LA Family Housing Corp. has received a $15,000 grant from Northwestern Mutual as part of the company’s 2019 Community Service Awards, an annual program to recognize employee volunteers and provide funding to nonprofit organizations.
The North Hollywood organization helps people transition out of homelessness.
Garin Demirjian, an associate financial representative at Northwestern Mutual’s downtown Los Angeles office, led the company’s efforts to support LA Family Housing. The grant was presented to LA Family Housing in her name.
The grant money will be used to support the nonprofit’s outreach and engagement efforts, interim housing, permanent affordable housing, and “family days” where staff and volunteers host activities and connect with residents.
“(This grant) is hugely important and allows us to continue to work on this multi-pronged approach to combatting homelessness. Because of it, we can go above and beyond what our government grants provide,” said Hilary Mandel, LA Family Housing’s director of grants.
Northwestern Mutual Los Angeles began supporting the organization last year with a fundraiser leading up to a Christmas party on December 12. There, employees hung out with the center’s resident kids and helped facilitate arts and crafts stations, a snack booth and even a surprise visit from Santa Claus. The children’s parents were given holiday baskets containing blankets, toothbrushes and other daily essentials.
“In the walk to and from our garage, there’s frankly homeless people everywhere,” said Elizabeth Gilbert, a marketing specialist at Northwestern Mutual’s L.A. office. “We wanted to do something on the ground that would have an effect in our community.”
Northwestern Mutual officially presented the grant check to LA Family Housing at a family night on March 16 at the nonprofit’s family living center at 7817 Lankershim Blvd.
LA Family Housing was founded in 1983 and serves more than 7,300 people each year in the greater Los Angeles area.
Dignity Health Donation
Dignity Health Southern California, a coalition of six hospitals including two in the San Fernando Valley, made a supply donation to the Children of War Foundation ahead of the nonprofit’s upcoming medical mission trips to Jordan and Haiti. The hospital network rounded up three palates worth of medical supplies for donation to emergency rooms and health care centers in the countries.
Among the donated supplies were gowns, sutures, staples, needles, blood pressure units, drains, foley catheters and antibiotic ointment. The supplies were valued at roughly $15,000.
Children of War is an L.A.-based nonprofit that provides health care to children in impoverished or underrepresented communities. Members are traveling to Jordan April 20 to assist refugees and displaced children there.
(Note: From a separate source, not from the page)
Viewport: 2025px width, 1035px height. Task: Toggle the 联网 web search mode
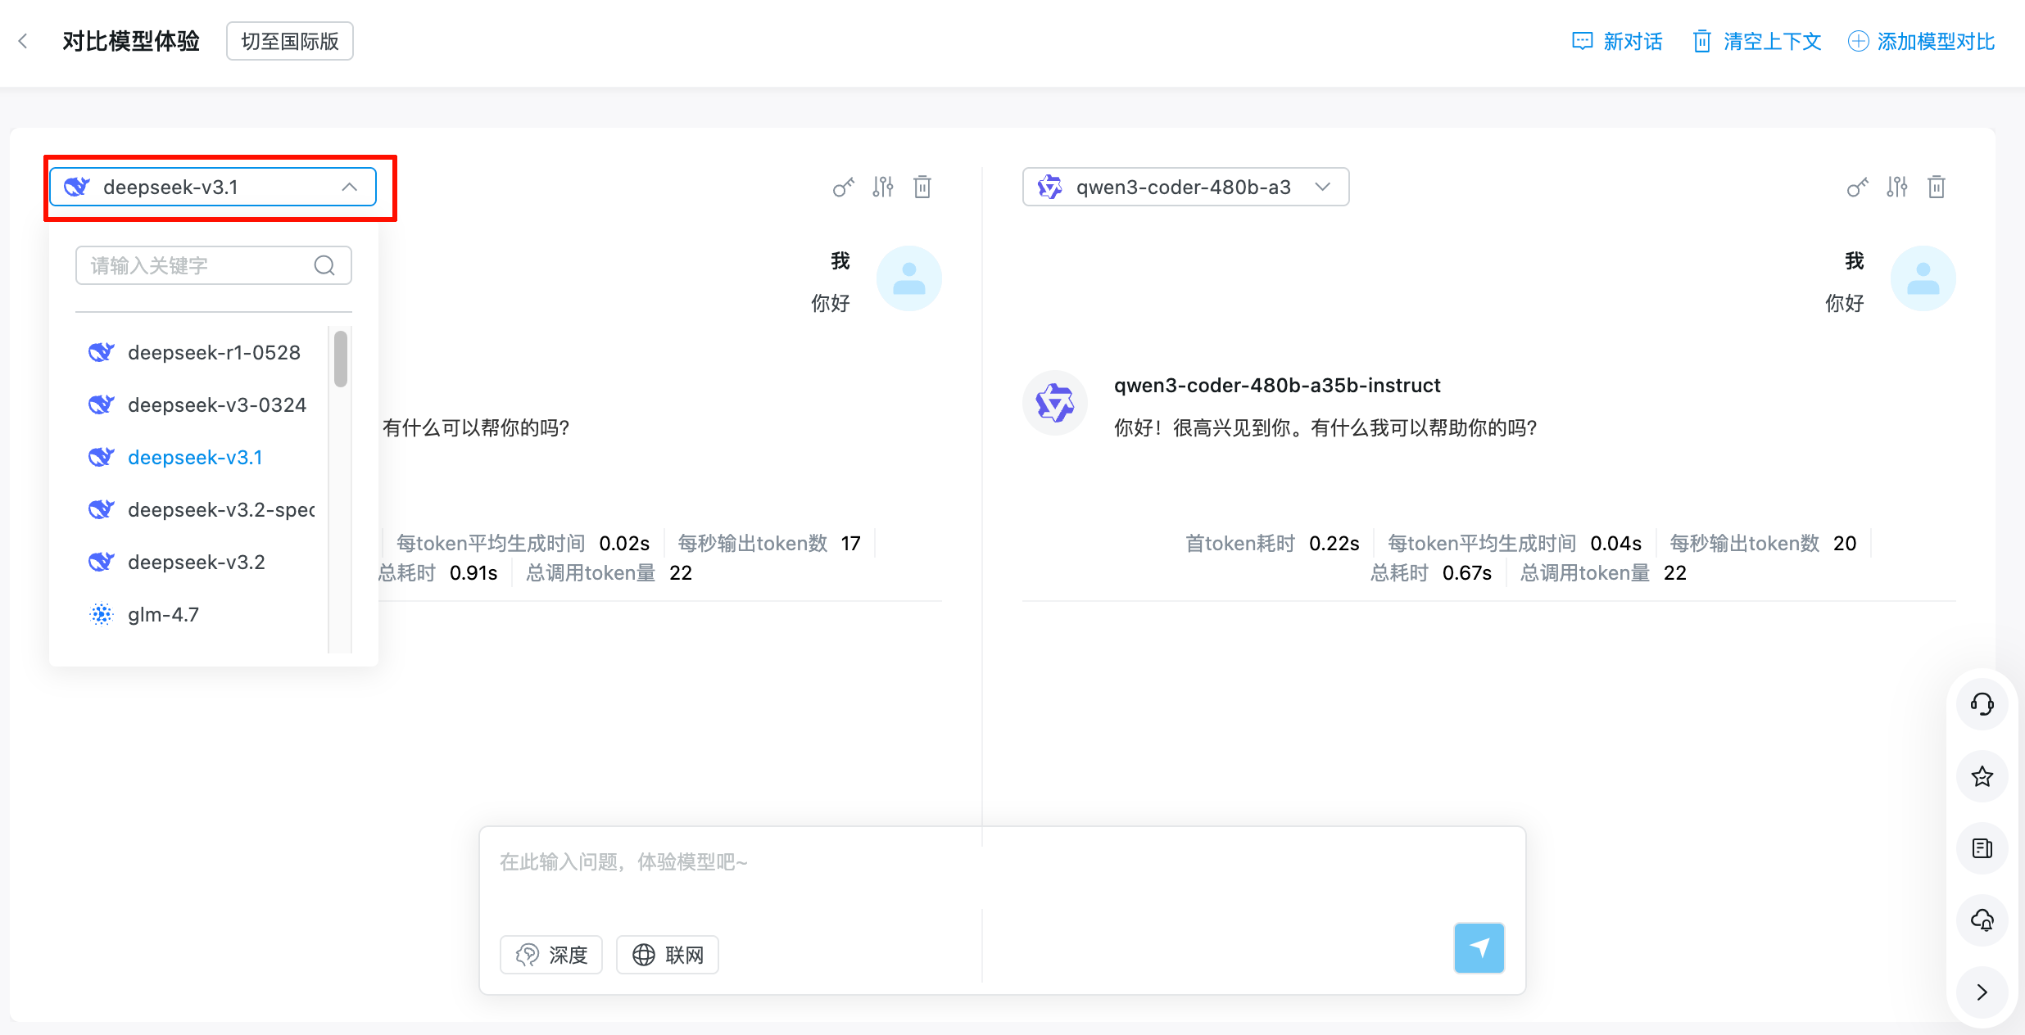click(x=668, y=955)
“Jordan has over 1 million refugees, so the country is pretty strained. … There’s a huge need there,” Amel Najjar, Children of War Foundation’s founder and executive director, told the Business Journal.
She said the organization will go to Haiti once the political protests have ceased and the U.S. Embassy declares it safe for Americans to travel there.
“One of the biggest challenges for the people of Haiti is the lack of primary care physicians,” Dr. Nicholas Testa, chief medical officer with Dignity Health Southern California, said in a statement. “Dignity Health is focused on using the access we have to clinical resources to meet some of these needs for children in the smallest way.”
Donated supplies came not from the hospitals’ own stock, but from a purchase order made by Dignity Health.
Dignity Health Southern California comprises Valley-area hospitals Glendale Memorial Hospital and Northridge Hospital Medical Center, as well as California Hospital Medical Center in downtown Los Angeles, Community Hospital of San Bernardino, St. Mary Medical Center and St. Bernardine Medical Center.
Wells Fargo Grants
Wells Fargo & Co. donated $17.8 million through 506 corporate grants in 2018 to support Los Angeles County nonprofits, many of which are based or have locations in the Valley.
In December 2018, Wells Fargo Foundation awarded a $500,000 grant to the Pacoima Initiative, a clean energy coalition consisting of the Los Angeles Business Council Institute, Pacoima Beautiful, GRID Alternatives, The Trust for Public Land, and the Los Angeles Conservation Corps. The grant will enable a rooftop solar paneling project in Sun Valley and Pacoima that is expected to create roughly 150 jobs and to generate $5 million or more in private investment.
Throughout the year, the foundation awarded grants of undisclosed value to Valley organizations including LA Family Housing, the Valley Economic Alliance, the Valley Economic Development Center, California State University – Northridge, the Youth Policy Institute, which has centers in Pacoima and San Fernando, and YMCA Metro LA, which has locations in Lancaster, Valencia, Van Nuys, North Hollywood and Reseda.